Opposing vision: Caroline Anderegg, a spokesperson for Sen. Tim Scott (R-SC) — who spoke at the Republican Jewish Coalition’s annual meeting earlier this month — told JI in a written statement, “Of course the man [Scott] who’s dedicated his career to stamping out hate and racism thinks it’s a bad idea for anyone to elevate racists or anti-Semites. Senator Scott’s vision for America is rooted in opportunity, optimism, and freedom — standing in stark contrast with the recent comments from Kanye West and the vile rhetoric of Nick Fuentes.” Scott is viewed as a potential 2024 presidential candidate. Trump announced his own entry into the race earlier this month.
Dinner time: Some senators, while condemning West and Fuentes and, in some cases, disavowing Trump’s conduct, appeared to offer some degree of cover to the former president. Sen.

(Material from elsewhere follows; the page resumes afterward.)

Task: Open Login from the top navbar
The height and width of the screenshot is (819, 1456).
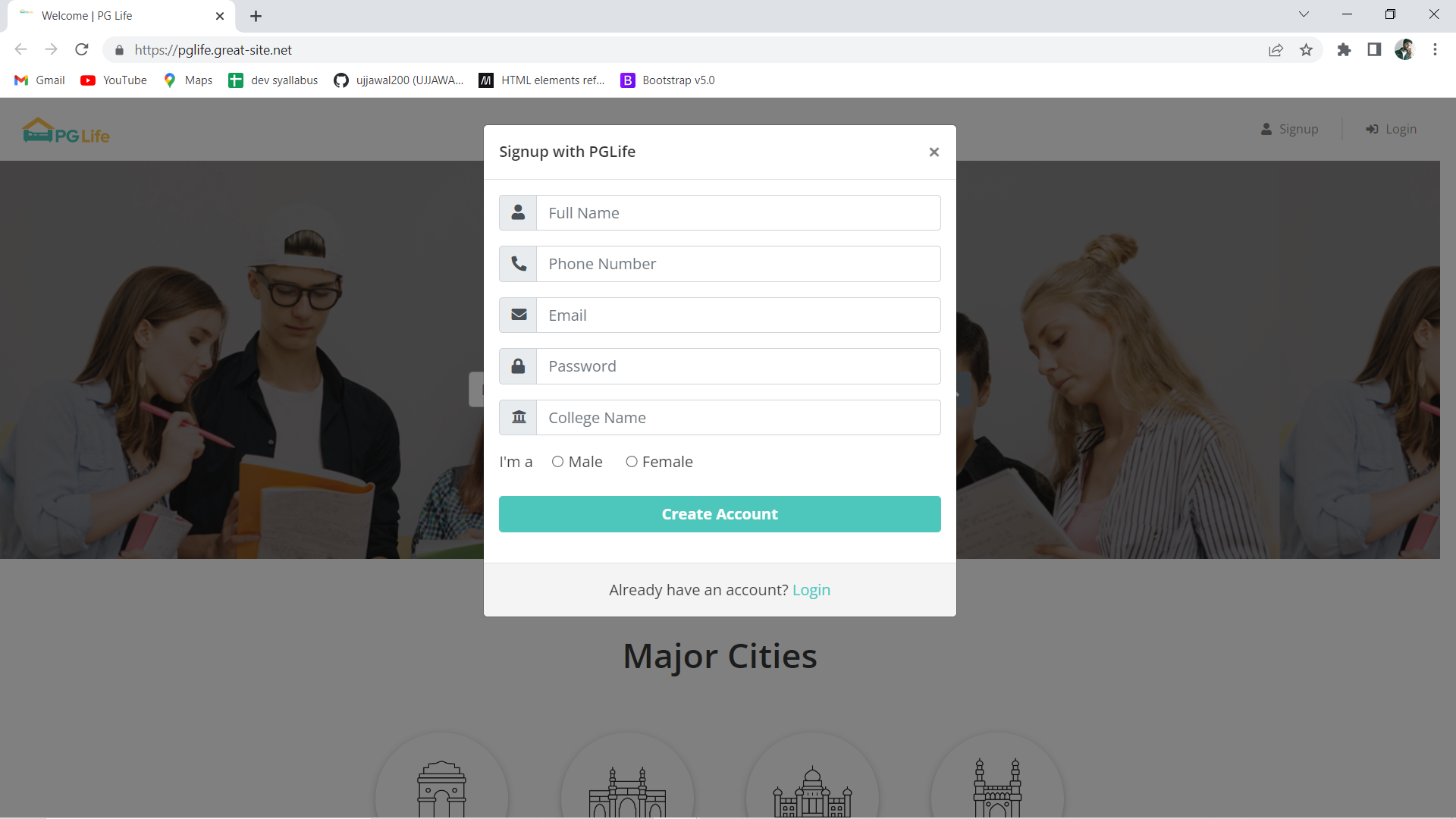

Josh Hawley (R-MO) said, “I suppose he can have dinner with whomever he wants to.” Upon followup, he said that he did not want figures who have espoused antisemitism or racism to be part of the GOP, before pivoting to condemning Rep. Ilhan Omar (D-MN) as an “avowed [antisemite]” and urging Democrats to disavow her. In separate comments, Hawley denounced Fuentes specifically, saying, “I’m not a big fan of giving people who say they hate Jews, hate Israel, giving them a platform.”
Schumer speaks: Condemnation was not limited to Republican legislators. In a speech on the Senate floor, Senate Majority Leader Chuck Schumer praised Trump’s “friends and allies” who “are pushing him to do the right thing by condemning” Fuentes, and suggested that Trump “does not seem to have the honor to do it on his own.”
In the mishpacha: Jewish figures and organizations that — until now — have stood by Trump, have also spoken out about the dinner, The New York Times reports. Zionist Organization of America head Mort Klein, whose organization honored the former president earlier this month at its annual gala, told the Times that Trump is “not an antisemite” but “he mainstreams, he legitimizes Jew hatred and Jew haters. And this scares me.”